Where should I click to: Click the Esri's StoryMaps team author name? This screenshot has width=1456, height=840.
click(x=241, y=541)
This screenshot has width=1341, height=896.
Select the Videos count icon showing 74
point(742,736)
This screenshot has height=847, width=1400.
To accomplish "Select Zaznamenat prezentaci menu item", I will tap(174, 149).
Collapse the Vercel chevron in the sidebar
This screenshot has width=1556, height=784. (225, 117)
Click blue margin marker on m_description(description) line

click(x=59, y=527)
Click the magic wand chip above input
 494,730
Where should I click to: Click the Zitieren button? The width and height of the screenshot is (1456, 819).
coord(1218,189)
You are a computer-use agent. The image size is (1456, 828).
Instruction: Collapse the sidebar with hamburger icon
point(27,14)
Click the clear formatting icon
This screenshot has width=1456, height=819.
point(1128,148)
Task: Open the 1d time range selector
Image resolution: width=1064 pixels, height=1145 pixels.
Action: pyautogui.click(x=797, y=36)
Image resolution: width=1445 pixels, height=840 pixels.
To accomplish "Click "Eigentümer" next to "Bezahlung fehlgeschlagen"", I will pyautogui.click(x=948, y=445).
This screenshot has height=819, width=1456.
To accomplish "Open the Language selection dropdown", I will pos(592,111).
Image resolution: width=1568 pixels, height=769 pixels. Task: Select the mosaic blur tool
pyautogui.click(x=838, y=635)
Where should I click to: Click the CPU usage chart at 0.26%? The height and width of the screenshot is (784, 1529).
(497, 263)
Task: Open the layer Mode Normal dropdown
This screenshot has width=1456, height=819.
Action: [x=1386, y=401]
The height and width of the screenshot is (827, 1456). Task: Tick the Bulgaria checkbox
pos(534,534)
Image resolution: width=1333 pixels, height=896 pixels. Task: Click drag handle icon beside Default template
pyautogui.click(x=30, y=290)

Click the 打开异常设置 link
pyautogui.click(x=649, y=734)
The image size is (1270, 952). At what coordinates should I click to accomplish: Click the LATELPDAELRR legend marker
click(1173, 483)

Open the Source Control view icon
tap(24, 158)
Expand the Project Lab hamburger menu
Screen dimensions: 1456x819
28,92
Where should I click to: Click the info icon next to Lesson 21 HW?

###

§ **WORK INSTRUCTIONS**: Extract the whole listing, character for character.

§ **WRITTEN RESPONSE**:
Where should I click to: Click the Esri's StoryMaps team author name? This screenshot has width=1456, height=840.
click(x=241, y=541)
This screenshot has width=1341, height=896.
Select the Videos count icon showing 74
point(742,736)
This screenshot has height=847, width=1400.
To accomplish "Select Zaznamenat prezentaci menu item", I will tap(174, 149).
Collapse the Vercel chevron in the sidebar
This screenshot has width=1556, height=784. (225, 117)
Click blue margin marker on m_description(description) line

click(x=59, y=527)
Click the magic wand chip above input
 494,730
Where should I click to: Click the Zitieren button? The width and height of the screenshot is (1456, 819).
coord(1218,189)
You are a computer-use agent. The image size is (1456, 828).
Instruction: Collapse the sidebar with hamburger icon
point(27,14)
Click the clear formatting icon
This screenshot has width=1456, height=819.
point(1128,148)
Task: Open the 1d time range selector
Image resolution: width=1064 pixels, height=1145 pixels.
Action: pyautogui.click(x=797, y=36)
Image resolution: width=1445 pixels, height=840 pixels.
To accomplish "Click "Eigentümer" next to "Bezahlung fehlgeschlagen"", I will pyautogui.click(x=948, y=445).
This screenshot has height=819, width=1456.
To accomplish "Open the Language selection dropdown", I will pos(592,111).
Image resolution: width=1568 pixels, height=769 pixels. Task: Select the mosaic blur tool
pyautogui.click(x=838, y=635)
Where should I click to: Click the CPU usage chart at 0.26%? The height and width of the screenshot is (784, 1529).
(497, 263)
Task: Open the layer Mode Normal dropdown
This screenshot has width=1456, height=819.
Action: [x=1386, y=401]
The height and width of the screenshot is (827, 1456). Task: Tick the Bulgaria checkbox
pos(534,534)
Image resolution: width=1333 pixels, height=896 pixels. Task: Click drag handle icon beside Default template
pyautogui.click(x=30, y=290)

Click the 打开异常设置 link
pyautogui.click(x=649, y=734)
The image size is (1270, 952). At what coordinates should I click to accomplish: Click the LATELPDAELRR legend marker
click(1173, 483)

Open the Source Control view icon
tap(24, 158)
Expand the Project Lab hamburger menu
Screen dimensions: 1456x819
28,92
Where should I click to: Click the info icon next to Lesson 21 HW?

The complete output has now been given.